Cuando Simon venía por la tarde, yo le preguntaba enseguida si había alguna novedad de la Resistencia. Para espanto de mi hermano, esta era cada vez más activa. Para entonces, el ŻOB hasta les prendía fuego a casas vacías para que las posesiones de judíos asesinados no cayeran en manos de los alemanes. Me alegré tanto que Simon me soltó enfadado: «Ten cuidado, no vayan a incendiar vuestra casa».

Ni siquiera esa perspectiva podía quitarme la alegría. Me imaginaba adhiriéndome al grupo de Amos. Planearía atentados con ellos. No sólo contra policías judíos, sino también contra las SS. Me acercaría a Frankenstein con una pistola y le diría: en nombre del pueblo judío te ejecuto por el asesinato de un sinfín de niños. Por un largo y dulce momento disfrutaría viendo el miedo en los ojos de Frankenstein. Luego apretaría el gatillo y le metería a ese cerdo una bala en la cabeza. Que los alemanes tuvieran miedo. Tanto como nosotros. Que temblaran más con nosotros, los judíos, que con los aviones de los Aliados.

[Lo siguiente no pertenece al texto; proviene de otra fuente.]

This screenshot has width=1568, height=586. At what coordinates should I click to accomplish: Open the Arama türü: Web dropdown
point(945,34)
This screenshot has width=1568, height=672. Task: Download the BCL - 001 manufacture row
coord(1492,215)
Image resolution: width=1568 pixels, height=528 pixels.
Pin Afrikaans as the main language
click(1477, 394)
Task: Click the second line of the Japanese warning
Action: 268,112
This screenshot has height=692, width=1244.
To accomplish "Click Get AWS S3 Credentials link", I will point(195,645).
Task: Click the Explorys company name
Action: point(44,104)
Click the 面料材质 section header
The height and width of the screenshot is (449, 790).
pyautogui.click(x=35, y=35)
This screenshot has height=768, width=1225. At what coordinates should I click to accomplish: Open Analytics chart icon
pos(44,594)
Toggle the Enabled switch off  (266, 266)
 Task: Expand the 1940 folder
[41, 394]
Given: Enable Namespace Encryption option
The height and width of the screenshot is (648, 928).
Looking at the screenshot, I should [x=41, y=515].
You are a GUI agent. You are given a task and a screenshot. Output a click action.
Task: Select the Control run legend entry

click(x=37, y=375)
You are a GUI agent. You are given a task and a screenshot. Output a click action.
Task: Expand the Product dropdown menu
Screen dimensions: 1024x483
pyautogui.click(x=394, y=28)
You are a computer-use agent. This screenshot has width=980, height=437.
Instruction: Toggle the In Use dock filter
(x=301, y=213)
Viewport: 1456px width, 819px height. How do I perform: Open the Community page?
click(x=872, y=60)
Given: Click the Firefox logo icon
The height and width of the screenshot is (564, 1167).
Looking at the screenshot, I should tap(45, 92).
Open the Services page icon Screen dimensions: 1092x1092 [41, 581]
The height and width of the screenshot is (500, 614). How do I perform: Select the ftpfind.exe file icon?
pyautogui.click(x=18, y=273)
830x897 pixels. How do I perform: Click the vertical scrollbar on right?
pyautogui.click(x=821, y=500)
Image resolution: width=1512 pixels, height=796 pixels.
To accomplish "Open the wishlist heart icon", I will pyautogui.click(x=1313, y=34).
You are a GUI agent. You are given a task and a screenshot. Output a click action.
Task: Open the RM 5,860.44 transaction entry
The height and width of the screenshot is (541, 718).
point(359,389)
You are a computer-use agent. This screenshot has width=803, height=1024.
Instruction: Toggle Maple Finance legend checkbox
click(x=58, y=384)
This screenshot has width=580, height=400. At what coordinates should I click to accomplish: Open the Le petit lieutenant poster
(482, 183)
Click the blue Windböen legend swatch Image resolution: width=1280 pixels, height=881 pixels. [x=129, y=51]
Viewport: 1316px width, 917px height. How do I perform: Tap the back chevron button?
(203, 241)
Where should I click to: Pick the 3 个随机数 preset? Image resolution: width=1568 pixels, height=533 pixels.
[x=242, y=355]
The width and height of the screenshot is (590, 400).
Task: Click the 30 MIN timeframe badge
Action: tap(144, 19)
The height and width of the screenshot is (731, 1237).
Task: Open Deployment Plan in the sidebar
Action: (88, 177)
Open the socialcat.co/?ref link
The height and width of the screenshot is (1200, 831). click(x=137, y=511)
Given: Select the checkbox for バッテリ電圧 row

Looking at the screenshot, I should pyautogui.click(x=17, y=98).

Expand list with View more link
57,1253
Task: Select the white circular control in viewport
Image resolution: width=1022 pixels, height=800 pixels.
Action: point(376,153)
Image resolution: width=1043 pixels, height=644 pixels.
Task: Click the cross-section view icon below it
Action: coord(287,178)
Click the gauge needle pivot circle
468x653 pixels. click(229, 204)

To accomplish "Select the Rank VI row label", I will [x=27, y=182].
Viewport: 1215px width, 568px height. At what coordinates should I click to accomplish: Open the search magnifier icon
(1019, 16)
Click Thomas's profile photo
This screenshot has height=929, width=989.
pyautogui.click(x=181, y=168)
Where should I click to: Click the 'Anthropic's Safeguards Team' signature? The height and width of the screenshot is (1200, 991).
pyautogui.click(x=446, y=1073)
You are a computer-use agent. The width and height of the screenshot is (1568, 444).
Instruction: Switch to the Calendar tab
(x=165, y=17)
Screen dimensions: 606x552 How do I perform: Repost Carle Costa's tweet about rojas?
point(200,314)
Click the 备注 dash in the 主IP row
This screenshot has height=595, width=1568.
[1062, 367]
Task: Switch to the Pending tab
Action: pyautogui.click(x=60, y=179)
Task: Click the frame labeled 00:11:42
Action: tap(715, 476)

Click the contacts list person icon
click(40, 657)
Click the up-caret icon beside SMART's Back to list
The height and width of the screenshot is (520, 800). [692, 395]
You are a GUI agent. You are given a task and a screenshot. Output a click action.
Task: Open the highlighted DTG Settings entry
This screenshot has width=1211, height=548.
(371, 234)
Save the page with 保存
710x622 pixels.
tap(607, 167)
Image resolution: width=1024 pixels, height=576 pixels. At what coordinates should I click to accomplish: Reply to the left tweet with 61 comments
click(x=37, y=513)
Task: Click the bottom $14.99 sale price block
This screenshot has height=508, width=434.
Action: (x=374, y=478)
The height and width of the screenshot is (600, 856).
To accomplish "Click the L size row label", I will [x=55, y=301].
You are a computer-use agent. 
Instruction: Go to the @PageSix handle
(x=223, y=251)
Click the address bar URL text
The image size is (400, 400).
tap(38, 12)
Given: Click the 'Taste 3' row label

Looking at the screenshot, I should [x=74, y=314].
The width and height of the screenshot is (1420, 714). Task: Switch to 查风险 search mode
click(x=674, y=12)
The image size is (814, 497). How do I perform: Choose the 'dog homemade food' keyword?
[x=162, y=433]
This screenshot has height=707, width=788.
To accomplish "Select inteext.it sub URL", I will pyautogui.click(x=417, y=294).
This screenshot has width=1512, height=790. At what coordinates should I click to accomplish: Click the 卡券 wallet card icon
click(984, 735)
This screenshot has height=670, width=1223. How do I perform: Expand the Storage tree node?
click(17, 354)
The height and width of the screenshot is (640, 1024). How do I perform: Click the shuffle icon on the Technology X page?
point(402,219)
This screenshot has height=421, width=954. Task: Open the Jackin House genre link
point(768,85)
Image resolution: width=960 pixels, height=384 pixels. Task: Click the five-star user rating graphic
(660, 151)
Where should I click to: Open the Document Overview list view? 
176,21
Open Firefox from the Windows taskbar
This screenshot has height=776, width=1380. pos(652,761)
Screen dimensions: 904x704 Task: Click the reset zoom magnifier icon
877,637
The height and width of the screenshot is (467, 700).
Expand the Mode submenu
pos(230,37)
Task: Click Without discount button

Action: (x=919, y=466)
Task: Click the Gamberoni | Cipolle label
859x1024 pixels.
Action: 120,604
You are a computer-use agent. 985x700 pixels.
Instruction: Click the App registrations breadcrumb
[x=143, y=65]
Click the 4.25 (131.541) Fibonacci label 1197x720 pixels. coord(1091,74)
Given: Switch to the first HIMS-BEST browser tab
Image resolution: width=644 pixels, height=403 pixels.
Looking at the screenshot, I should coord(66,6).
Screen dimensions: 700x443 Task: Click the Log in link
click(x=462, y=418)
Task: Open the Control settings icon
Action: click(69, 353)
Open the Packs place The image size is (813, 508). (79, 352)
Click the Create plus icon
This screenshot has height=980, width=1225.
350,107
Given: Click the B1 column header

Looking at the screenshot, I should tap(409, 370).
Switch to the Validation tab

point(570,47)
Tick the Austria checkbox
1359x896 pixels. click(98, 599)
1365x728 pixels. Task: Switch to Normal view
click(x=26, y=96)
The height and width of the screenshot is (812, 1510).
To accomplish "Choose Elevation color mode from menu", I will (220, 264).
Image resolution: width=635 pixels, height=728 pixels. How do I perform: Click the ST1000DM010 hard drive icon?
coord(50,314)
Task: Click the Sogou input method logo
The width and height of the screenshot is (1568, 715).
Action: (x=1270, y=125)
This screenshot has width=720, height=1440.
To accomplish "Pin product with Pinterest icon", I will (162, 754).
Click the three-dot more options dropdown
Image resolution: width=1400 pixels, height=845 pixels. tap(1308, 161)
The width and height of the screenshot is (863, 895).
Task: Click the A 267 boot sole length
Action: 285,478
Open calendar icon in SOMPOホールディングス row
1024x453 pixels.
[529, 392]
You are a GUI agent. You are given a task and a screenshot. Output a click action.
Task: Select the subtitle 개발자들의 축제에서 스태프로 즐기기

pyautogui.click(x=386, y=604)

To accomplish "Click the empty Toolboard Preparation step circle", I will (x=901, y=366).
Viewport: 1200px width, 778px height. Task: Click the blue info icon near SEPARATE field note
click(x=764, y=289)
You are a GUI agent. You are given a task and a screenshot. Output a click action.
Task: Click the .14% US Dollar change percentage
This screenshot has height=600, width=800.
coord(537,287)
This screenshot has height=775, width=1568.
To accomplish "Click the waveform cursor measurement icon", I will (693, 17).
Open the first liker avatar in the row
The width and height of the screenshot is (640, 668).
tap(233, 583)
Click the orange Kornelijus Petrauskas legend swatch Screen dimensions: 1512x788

Me imaginaba entrando en la célula de Hashomer Hatzair y compartiendo con los demás miembros de la Resistencia un campamento de colchones. Llegaría a ser de los más valientes. Sin temer a la muerte ni a la tortura, planificaría y cometería nuevos atentados. Junto con Amos reduciría a cenizas el cuartel general de la Policía judía, tiraría cócteles molotov a los camiones alemanes y ejecutaría a oficiales de alto rango. Amos vería la clase de persona que era, dejaría a su novia por mí y nos besaríamos con más pasión incluso que aquella vez en el mercado. Con mucha mucha más pasión.

Naturalmente, todas esas chifladuras eran equiparables a las historias de Hannah del capitán Zanahoria, que cuando luchó con su espada contra el bailarín de ballet loco le gritó: «Me ha tocado bailar con la más fea».

Al grupo de la Resistencia no podría llevarme a mi madre, a Ruth y a Hannah, y tenía miedo de morir y más todavía de los sótanos de la cárcel de Pawiak, donde los alemanes infligían sus torturas. Jamás en la vida habría tenido la fuerza necesaria para resistir la tortura. A los nazis no les haría falta darme muchos golpes con la vara en la planta de los pies para que desvelara todos los secretos de la Resistencia y traicionase a mis camaradas. Al fin y al cabo, había bastado un golpe en la herida del brazo para que casi me desmayara.

Y tampoco sería capaz de matar a nadie. Fuera cual fuese la causa. Prenderles fuego a casas podría, por supuesto, pero para disparar a alguien no tenía la sangre fría necesaria. O tal vez no tuviera nada que ver con la sangre fría. Para eso hacía falta un odio encendido. Un odio que apagara cualquier sentimiento de compasión por la víctima.